### PROBLEM DESCRIPTION
Rewrite the listing from the line containing "Locate an element" through the line containing "This screenshot has width=640, height=480." as a numbered list, skipping blank lines and omitting the pictures.

DATA SHOWN Start Marker

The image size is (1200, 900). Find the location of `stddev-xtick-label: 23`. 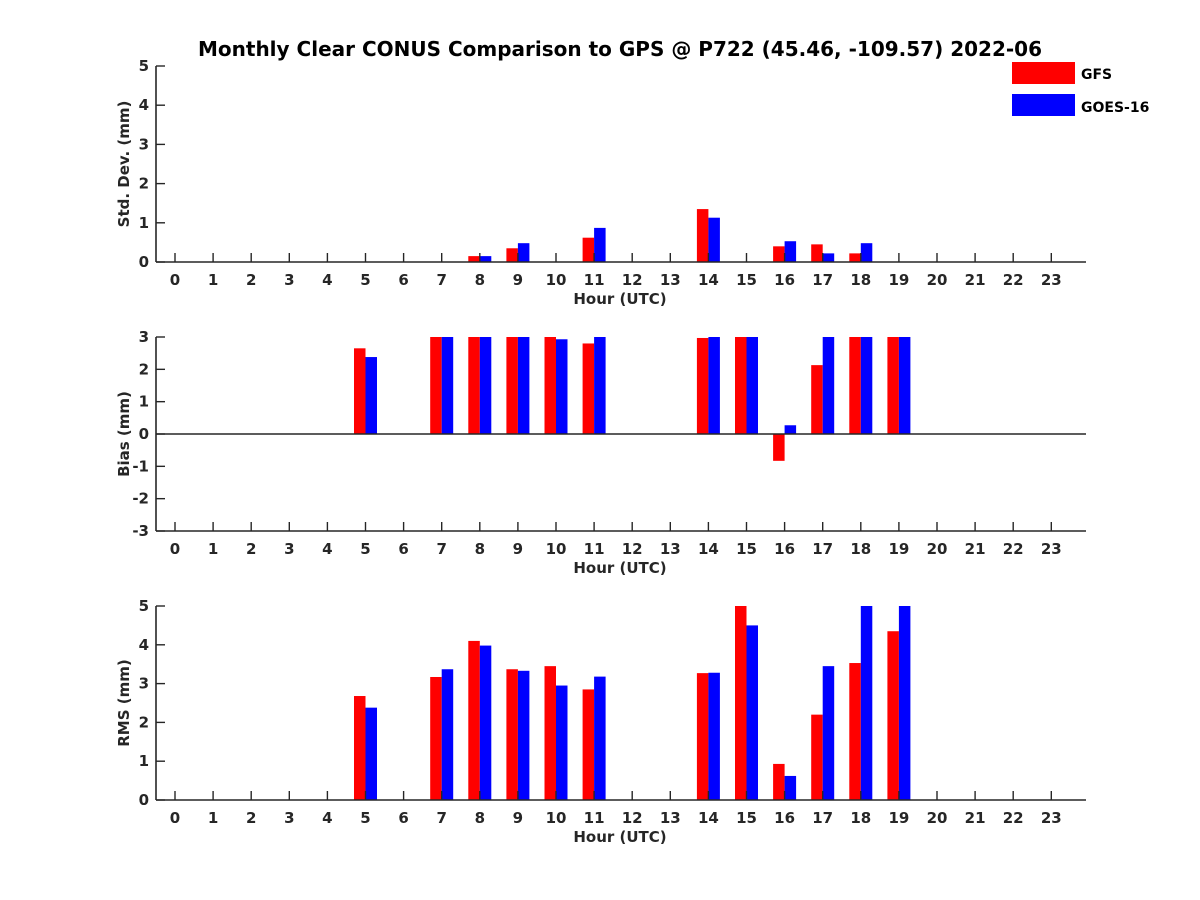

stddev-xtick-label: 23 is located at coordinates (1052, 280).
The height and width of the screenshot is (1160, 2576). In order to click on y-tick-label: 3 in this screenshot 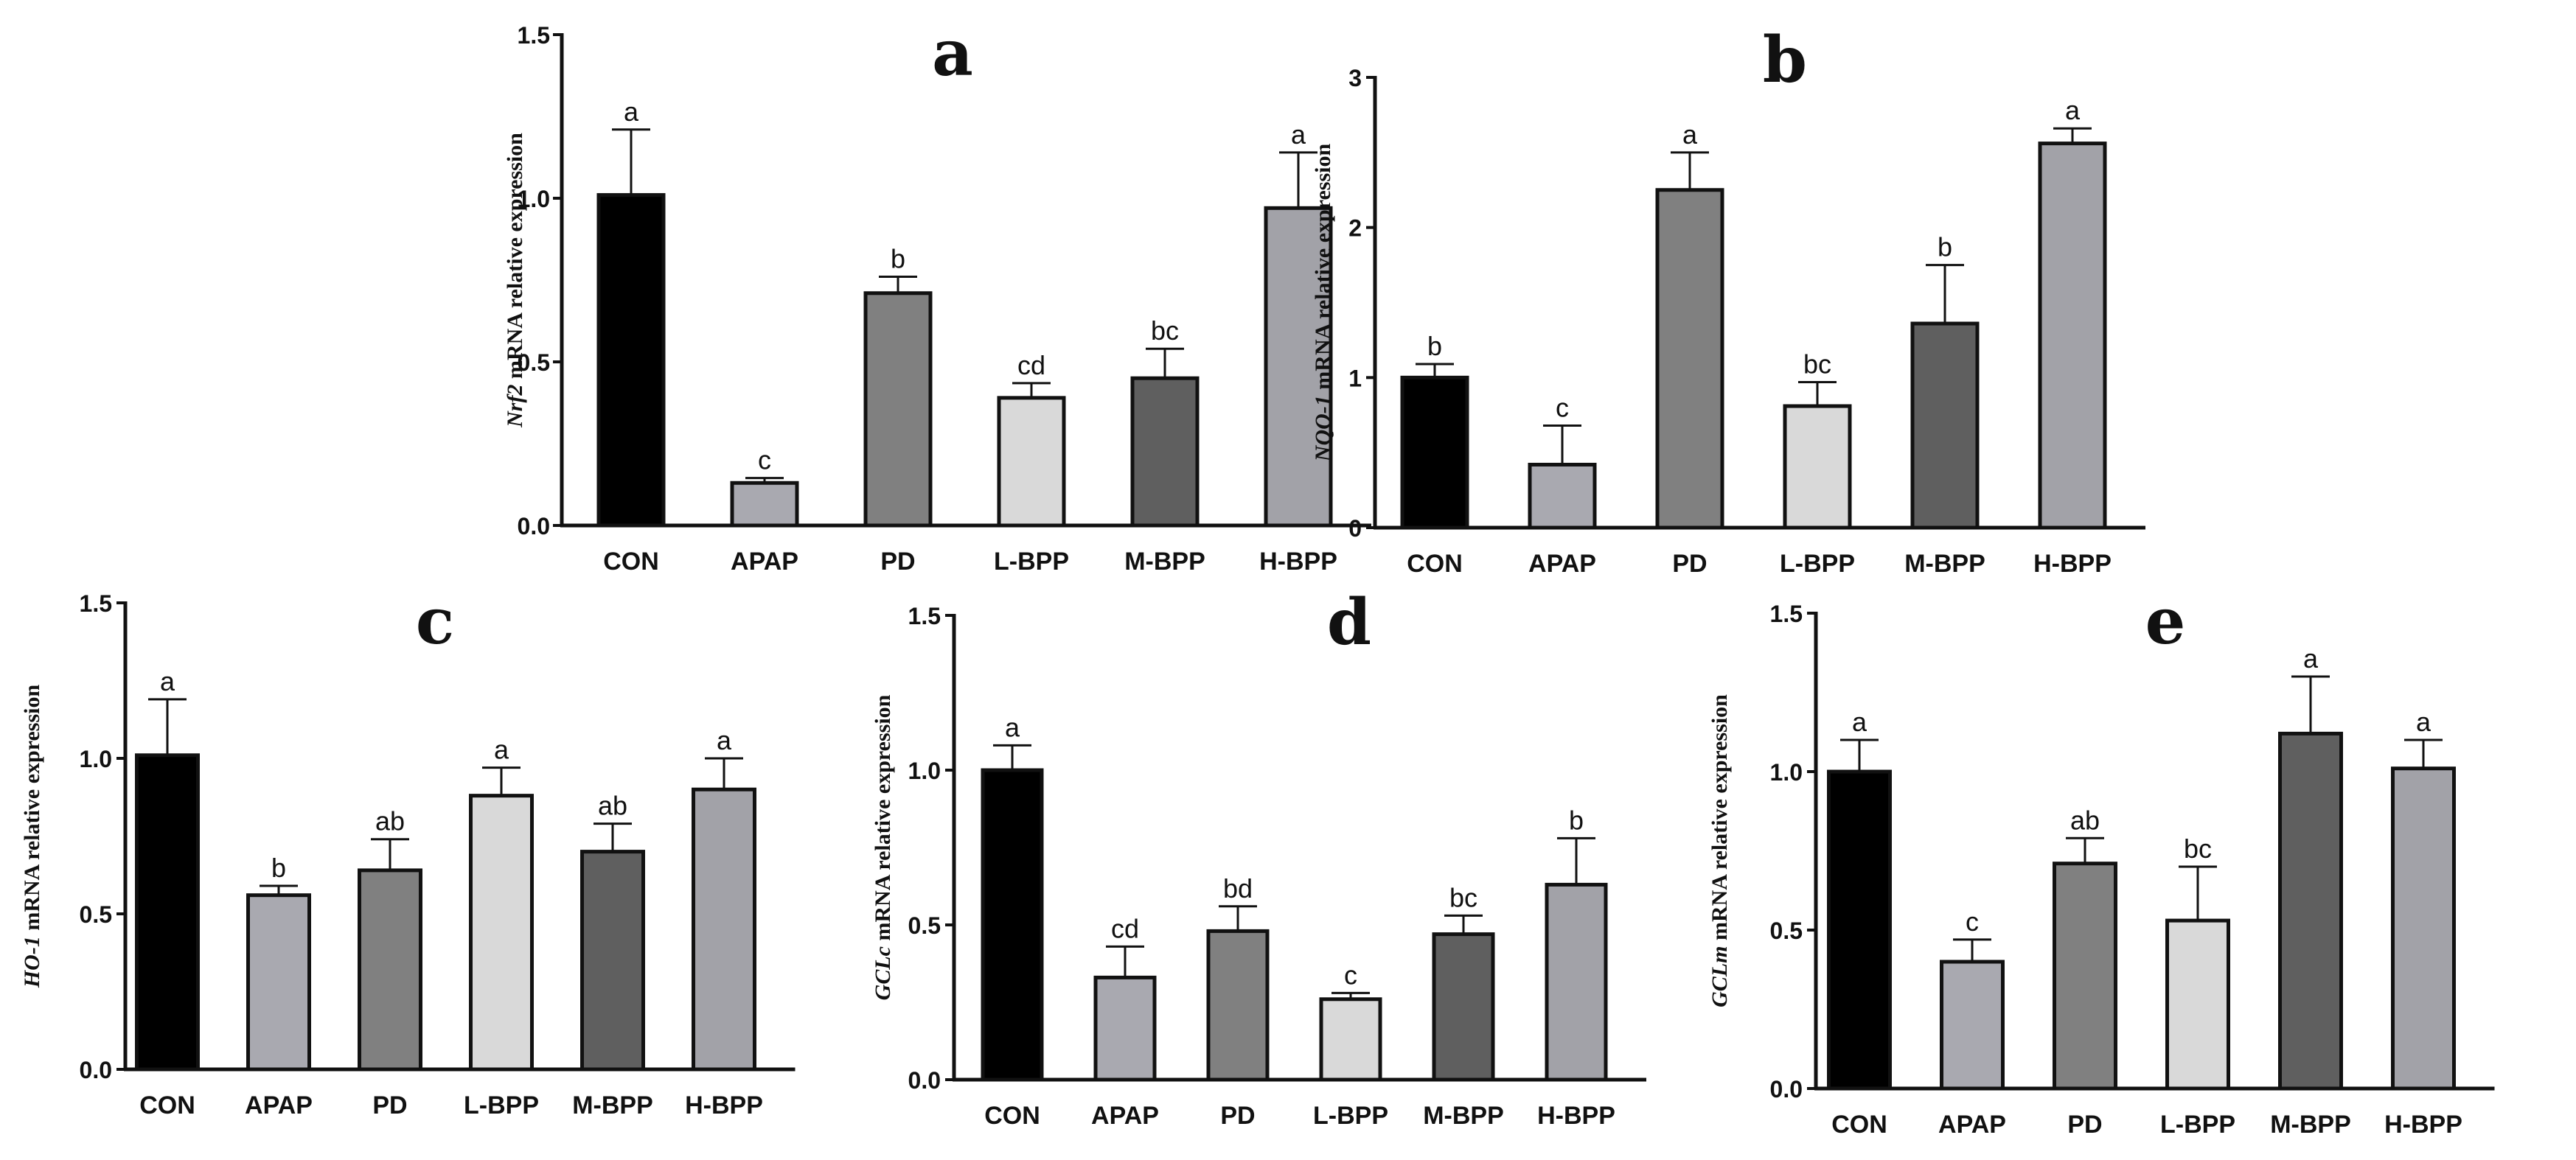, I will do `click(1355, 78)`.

DATA SHOWN End Marker
DATA SHOWN Start Marker

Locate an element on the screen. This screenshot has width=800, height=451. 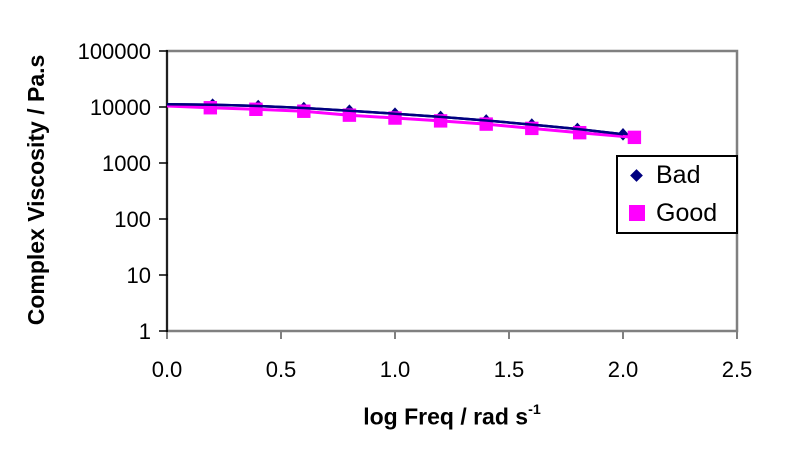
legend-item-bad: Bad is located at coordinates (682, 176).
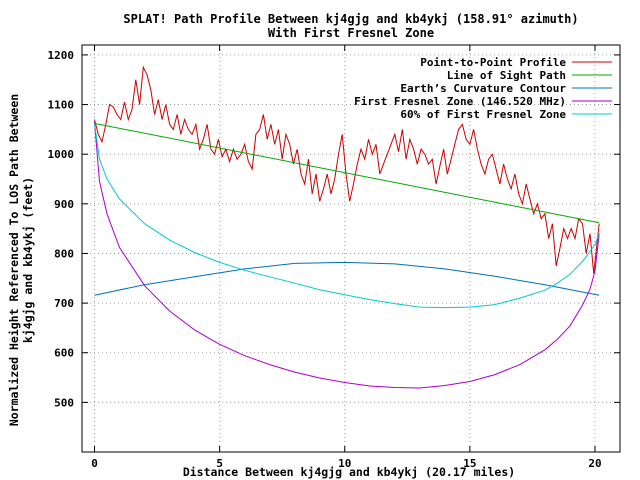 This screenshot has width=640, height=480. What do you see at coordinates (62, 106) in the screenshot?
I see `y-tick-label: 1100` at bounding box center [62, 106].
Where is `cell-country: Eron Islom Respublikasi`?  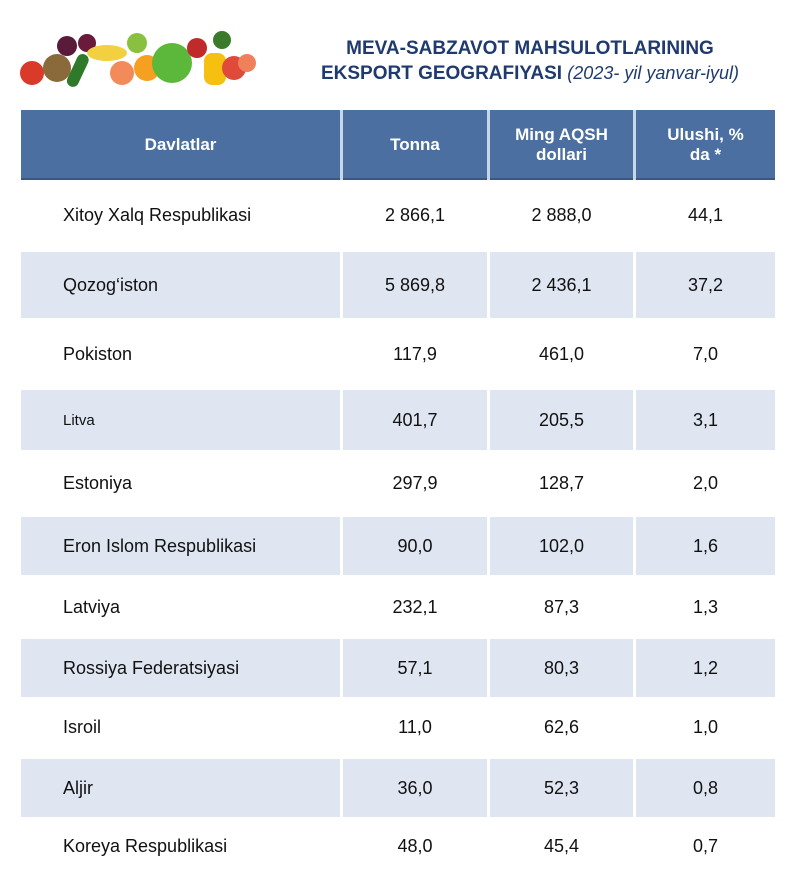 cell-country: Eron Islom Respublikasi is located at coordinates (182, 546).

DATA SHOWN End Marker

### EXERCISE RESPONSE
1. Locate an element on the screen. This screenshot has width=800, height=451. 
2. legend-item-bad: Bad is located at coordinates (682, 176).
3.  This screenshot has width=640, height=480. What do you see at coordinates (62, 106) in the screenshot?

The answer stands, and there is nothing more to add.